PASSAGE TO READ.
>> Begin

A California Criminal Defendant Who Handled His Own Defense Shows Why That’s Often Not a Good Idea
At a trial’s end, a defendant is either guilty or not guilty. Ultimately, there is no difference between a defendant who avoids a conviction because key evidence was thrown out due to an illegal search versus someone who is declared not guilty by a jury. Based on these things, one thing that is wise, when facing charges, is to retain a knowledgeable San Francisco criminal defense attorney who can do everything they can to protect your rights to the fullest extent of the law, whether those arguments are factual or legal/procedural.
One thing you should not do, however, is to fire an attorney who is making an intelligent and potentially successfully procedural argument on your behalf so that you can represent yourself and make an outlandish factual argument instead. This brings us to the case of Izell from San Rafael, as reported by sfgate.com. Izell was on trial for forcible rape. The alleged rape took place in the summer of 2017 at Bay Club Marin, where the accused man worked. The accuser was a woman who was an acquaintance of the accused and worked near the club.
In the beginning of the case, Izell had counsel. The accused’s attorney, upon reviewing all of the information, discovered a flaw in the prosecution’s case, which is what good criminal defense attorneys do. Originally, the alleged victim told law enforcement that Izell raped her on July 27. The state obtained a search warrant that allowed them to access certain surveillance video footage and some of Izell’s Snapchat messages, based on a search warrant that had the July 27 date on it. Later, though, the alleged victim declared that the rape happened on July 13, rather than July 27.
This information mattered a great deal because of the search warrant. The constitution protection against unreasonable searches and seizures contains many facets. One of those is that, in order to be valid, a search warrant must state what may be searched and seized, and it must state it with specificity and accuracy. If the police took video and Snapchat messages from July 27, but the alleged victim did not even allege that any crime occurred on July 27, that could make the warrant useless and anything seized under its authority not admissible as evidence.
This was the basis of Izell’s attorney’s argument. He intended to argue that the search warrant was useless. Since the video and Snapchat evidence the police seized was key to the state’s case, he also intended to seek a dismissal of the charges, sfgate.com reported.

>> End

RECORD SET.
>> Begin

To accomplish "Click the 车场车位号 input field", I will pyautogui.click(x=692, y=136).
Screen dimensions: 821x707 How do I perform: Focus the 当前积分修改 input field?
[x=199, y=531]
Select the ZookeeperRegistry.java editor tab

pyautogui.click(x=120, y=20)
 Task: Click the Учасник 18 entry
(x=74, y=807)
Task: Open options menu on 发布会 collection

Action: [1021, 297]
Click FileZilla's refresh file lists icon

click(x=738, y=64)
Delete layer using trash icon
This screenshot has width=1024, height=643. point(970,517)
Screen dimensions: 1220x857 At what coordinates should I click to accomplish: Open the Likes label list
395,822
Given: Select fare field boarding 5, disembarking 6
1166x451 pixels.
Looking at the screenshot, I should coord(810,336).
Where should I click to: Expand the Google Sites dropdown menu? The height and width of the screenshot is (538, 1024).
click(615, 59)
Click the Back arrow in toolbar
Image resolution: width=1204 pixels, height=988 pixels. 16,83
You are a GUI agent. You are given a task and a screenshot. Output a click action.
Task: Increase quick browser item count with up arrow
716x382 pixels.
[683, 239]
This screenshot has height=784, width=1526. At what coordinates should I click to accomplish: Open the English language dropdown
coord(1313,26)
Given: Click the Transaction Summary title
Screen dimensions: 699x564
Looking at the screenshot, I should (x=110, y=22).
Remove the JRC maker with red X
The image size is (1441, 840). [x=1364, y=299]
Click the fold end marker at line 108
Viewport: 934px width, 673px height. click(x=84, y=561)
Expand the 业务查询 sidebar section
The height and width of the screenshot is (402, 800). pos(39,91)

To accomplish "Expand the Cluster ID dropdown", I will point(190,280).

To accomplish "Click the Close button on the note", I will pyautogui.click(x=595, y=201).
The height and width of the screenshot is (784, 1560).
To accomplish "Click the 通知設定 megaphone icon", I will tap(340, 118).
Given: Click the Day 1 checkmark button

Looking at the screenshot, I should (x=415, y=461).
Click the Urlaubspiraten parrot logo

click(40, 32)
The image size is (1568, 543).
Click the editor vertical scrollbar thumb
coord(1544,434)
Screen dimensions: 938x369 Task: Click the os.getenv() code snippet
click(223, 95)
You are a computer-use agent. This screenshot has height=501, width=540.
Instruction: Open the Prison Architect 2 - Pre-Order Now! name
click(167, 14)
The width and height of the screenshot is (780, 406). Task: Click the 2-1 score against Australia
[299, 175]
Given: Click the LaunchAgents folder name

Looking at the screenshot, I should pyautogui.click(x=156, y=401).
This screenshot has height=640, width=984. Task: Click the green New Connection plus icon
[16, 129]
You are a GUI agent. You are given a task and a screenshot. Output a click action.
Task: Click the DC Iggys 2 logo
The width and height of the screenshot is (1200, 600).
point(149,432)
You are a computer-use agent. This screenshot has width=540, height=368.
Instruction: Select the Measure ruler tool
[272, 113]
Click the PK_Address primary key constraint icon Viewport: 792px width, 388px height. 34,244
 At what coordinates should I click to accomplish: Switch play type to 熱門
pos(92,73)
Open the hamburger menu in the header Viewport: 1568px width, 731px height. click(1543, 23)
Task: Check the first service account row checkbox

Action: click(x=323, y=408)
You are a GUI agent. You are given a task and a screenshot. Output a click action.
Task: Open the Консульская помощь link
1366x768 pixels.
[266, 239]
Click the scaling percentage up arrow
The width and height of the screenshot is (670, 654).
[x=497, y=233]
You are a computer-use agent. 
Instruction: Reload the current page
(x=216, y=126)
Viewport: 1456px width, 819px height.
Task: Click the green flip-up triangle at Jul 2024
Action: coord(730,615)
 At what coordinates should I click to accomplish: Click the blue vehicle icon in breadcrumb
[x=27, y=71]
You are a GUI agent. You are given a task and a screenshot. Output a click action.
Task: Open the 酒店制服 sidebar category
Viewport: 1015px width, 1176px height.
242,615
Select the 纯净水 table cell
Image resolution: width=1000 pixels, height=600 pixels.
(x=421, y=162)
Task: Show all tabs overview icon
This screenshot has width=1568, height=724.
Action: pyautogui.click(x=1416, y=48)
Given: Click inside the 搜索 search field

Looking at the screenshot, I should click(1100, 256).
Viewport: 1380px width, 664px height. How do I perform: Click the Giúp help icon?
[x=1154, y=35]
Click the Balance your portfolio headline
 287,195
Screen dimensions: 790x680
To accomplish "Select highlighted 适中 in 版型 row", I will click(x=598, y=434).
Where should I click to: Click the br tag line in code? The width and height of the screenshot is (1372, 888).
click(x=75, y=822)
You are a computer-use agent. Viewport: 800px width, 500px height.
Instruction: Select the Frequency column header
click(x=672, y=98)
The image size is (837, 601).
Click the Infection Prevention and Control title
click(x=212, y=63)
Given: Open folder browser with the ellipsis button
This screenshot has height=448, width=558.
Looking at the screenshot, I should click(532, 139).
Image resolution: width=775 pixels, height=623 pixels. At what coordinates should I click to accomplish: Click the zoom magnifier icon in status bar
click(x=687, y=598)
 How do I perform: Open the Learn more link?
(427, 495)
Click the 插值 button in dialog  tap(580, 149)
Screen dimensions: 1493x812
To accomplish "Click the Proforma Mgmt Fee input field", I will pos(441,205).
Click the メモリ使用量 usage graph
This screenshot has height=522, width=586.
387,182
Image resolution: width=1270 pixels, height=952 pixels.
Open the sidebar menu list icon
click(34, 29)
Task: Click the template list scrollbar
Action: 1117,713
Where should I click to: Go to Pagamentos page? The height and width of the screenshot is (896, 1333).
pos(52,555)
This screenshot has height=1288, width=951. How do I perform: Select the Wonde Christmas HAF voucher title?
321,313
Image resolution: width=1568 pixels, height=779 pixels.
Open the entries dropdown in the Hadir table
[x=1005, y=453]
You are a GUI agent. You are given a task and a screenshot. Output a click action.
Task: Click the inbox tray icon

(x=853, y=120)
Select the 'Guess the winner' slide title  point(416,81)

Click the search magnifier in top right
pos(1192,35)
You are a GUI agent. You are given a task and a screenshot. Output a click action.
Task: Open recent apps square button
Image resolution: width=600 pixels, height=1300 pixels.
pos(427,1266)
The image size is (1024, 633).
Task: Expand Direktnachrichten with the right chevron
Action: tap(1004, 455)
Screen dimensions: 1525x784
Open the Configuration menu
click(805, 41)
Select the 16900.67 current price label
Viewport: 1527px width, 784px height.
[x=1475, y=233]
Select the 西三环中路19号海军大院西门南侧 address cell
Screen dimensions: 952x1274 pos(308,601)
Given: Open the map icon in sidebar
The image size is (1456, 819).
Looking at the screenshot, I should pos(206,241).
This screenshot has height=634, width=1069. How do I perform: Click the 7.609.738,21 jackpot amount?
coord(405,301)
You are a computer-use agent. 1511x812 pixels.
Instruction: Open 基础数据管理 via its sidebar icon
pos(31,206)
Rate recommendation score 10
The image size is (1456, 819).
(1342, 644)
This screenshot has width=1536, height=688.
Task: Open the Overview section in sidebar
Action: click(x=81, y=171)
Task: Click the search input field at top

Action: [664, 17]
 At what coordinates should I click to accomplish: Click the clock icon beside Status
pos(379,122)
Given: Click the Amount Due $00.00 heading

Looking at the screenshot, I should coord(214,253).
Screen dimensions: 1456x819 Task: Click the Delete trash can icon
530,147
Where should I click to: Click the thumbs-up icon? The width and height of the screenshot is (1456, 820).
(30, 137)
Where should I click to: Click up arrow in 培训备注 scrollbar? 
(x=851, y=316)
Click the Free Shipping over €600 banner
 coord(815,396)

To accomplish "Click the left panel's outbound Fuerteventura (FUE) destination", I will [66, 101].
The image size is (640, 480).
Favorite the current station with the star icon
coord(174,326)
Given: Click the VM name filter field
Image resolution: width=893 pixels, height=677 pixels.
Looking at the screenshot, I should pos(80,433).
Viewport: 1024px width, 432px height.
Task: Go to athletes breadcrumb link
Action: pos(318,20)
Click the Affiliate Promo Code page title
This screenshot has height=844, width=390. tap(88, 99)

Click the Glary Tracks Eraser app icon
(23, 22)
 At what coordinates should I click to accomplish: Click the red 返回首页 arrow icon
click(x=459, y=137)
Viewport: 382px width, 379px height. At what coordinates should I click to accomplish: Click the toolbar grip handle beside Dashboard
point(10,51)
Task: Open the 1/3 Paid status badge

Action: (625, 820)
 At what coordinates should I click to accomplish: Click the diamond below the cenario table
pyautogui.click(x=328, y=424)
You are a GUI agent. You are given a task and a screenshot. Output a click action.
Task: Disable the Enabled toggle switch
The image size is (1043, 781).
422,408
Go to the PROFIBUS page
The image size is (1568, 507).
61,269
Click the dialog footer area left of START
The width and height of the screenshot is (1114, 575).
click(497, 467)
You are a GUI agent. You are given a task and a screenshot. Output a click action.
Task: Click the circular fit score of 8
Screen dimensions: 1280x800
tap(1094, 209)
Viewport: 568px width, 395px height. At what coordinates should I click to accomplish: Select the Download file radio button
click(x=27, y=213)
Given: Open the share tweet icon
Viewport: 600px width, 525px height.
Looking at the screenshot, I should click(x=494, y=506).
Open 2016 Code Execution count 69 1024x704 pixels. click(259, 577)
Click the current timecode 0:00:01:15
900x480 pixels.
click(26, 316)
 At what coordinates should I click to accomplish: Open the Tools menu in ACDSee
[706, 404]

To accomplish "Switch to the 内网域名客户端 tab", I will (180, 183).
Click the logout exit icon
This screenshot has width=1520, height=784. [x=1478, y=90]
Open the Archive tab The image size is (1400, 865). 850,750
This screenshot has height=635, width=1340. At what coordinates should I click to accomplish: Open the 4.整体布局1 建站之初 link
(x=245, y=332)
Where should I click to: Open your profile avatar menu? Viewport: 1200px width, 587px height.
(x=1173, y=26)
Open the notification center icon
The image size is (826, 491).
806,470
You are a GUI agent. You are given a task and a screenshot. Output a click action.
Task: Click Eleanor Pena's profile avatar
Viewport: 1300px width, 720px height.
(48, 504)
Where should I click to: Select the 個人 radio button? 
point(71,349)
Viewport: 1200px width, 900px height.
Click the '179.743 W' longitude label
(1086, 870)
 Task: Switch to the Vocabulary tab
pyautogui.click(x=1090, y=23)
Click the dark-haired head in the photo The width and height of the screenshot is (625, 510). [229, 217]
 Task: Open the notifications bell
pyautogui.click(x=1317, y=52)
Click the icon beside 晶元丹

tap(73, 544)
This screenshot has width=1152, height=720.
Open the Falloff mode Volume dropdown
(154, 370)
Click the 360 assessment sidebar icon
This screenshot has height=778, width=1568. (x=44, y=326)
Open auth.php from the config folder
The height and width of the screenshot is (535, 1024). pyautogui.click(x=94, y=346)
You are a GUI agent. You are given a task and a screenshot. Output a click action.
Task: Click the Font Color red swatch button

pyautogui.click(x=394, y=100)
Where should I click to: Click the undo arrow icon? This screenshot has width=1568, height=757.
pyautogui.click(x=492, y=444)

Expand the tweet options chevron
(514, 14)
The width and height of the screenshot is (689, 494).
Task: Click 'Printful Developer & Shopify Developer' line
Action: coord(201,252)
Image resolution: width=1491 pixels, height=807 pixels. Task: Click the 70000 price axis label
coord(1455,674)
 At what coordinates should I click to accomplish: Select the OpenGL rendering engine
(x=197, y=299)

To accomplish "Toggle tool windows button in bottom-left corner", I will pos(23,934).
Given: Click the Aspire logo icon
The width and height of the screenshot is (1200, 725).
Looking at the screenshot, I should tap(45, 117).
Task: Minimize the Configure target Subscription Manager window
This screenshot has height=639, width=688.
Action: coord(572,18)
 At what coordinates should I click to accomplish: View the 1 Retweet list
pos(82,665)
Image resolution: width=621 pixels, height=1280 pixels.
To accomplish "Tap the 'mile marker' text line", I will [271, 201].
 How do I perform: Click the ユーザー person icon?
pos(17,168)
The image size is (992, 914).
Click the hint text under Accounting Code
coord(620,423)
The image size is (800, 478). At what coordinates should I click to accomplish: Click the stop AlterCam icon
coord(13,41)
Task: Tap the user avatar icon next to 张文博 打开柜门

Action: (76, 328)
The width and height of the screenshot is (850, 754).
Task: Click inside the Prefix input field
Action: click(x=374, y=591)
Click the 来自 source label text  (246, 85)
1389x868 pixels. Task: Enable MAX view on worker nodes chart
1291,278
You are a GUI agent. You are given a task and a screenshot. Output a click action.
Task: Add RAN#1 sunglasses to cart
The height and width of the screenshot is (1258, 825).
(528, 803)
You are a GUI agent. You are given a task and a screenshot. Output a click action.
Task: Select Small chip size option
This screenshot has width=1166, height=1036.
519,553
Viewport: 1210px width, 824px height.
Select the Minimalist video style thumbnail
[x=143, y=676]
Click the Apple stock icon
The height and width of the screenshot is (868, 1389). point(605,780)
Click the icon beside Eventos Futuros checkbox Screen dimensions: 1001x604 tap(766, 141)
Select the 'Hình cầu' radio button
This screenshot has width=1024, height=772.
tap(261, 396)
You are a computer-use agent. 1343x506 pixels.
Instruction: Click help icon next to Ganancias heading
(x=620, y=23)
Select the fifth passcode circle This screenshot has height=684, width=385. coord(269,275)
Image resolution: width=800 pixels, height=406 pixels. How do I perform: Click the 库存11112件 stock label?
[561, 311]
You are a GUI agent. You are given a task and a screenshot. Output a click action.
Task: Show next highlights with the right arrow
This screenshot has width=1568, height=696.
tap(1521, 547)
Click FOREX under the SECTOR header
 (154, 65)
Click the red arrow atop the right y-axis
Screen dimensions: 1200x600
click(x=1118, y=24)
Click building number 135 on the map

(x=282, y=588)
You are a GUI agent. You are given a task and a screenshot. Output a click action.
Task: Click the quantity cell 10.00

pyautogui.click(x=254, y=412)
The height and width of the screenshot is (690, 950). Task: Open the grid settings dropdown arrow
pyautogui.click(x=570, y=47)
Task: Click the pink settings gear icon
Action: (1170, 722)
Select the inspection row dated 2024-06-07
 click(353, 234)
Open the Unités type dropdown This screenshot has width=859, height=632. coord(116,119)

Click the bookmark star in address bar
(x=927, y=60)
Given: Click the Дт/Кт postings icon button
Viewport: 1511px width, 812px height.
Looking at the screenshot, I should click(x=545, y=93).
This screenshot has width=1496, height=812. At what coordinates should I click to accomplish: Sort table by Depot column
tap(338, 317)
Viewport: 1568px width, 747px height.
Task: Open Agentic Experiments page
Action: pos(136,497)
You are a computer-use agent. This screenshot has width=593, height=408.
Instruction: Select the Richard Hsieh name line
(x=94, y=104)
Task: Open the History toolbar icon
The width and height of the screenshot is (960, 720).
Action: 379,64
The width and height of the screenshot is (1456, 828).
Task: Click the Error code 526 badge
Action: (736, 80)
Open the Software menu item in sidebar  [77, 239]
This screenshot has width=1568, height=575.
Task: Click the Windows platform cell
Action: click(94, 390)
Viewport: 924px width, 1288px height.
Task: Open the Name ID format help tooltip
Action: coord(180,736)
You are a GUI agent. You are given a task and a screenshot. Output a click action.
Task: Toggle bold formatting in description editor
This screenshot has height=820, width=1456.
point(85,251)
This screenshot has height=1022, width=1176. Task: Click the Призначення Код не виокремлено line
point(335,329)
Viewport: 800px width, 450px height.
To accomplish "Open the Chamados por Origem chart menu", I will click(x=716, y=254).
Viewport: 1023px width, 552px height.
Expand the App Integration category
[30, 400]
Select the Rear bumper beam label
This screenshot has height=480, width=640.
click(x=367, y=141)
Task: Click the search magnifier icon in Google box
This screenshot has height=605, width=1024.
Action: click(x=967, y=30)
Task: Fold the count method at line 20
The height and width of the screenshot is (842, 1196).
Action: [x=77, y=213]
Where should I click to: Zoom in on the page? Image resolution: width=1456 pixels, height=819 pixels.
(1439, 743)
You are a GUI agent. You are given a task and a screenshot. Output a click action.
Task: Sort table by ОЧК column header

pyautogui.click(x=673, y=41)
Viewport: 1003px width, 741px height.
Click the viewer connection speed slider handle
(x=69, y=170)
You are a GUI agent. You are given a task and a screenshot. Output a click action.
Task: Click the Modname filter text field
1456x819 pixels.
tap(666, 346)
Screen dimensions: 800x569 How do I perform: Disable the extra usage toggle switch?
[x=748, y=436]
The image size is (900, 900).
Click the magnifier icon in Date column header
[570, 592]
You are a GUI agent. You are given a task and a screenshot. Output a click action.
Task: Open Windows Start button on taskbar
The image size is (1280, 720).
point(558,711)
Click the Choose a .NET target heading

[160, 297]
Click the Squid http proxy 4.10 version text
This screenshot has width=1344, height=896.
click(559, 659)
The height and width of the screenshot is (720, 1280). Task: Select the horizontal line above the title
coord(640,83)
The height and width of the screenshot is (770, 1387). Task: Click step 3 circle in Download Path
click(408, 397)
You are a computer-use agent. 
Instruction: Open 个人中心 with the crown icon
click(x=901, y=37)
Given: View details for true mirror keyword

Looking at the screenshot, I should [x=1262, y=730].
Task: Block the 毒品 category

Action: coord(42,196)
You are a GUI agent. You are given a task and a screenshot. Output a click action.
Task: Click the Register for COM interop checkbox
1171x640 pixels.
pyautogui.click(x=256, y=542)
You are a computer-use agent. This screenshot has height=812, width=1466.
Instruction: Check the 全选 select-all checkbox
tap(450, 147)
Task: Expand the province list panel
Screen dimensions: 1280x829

>> End

TASKS FOR THIS EXERCISE.
• a. Translate this sentence from the article about Izell's case into Spanish: "In the beginning of the case, Izell had counsel."
• b. Summarize the article about Izell's case in two sentences.
• c. From the article about Izell's case, return everything from "This was the" down to "charges, sfgate.com reported.".
The rows come from a source separate from the article about Izell's case.

SOLUTIONS PER TASK.
• a. Al comienzo del caso, Izell tenía abogado.

• b. The article says a defendant facing charges should keep a knowledgeable defense attorney and should not fire one who is making a promising procedural argument in order to self-represent and make an outlandish factual argument instead. It illustrates this with Izell, on trial for forcible rape, whose attorney planned to argue that a search warrant dated July 27 was useless because the accuser later said the rape happened on July 13, and to seek dismissal since the seized video and Snapchat evidence was key to the state's case.

• c.
This was the basis of Izell’s attorney’s argument. He intended to argue that the search warrant was useless. Since the video and Snapchat evidence the police seized was key to the state’s case, he also intended to seek a dismissal of the charges, sfgate.com reported.